Rewrite the lines from the one containing "Where should I" through the end of the records as a numbered list, omitting blank lines.
* START *
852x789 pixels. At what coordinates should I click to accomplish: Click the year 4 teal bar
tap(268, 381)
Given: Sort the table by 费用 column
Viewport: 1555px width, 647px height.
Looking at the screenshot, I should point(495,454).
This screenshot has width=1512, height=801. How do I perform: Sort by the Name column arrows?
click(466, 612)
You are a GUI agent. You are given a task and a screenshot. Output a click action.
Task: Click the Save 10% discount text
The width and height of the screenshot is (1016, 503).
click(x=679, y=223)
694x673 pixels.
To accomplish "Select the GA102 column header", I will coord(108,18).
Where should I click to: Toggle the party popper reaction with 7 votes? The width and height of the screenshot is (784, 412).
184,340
* END *
▶ _Exercise answer_
1. Where should I click to: Toggle the party popper reaction with 7 votes? The width and height of the screenshot is (784, 412).
2. 184,340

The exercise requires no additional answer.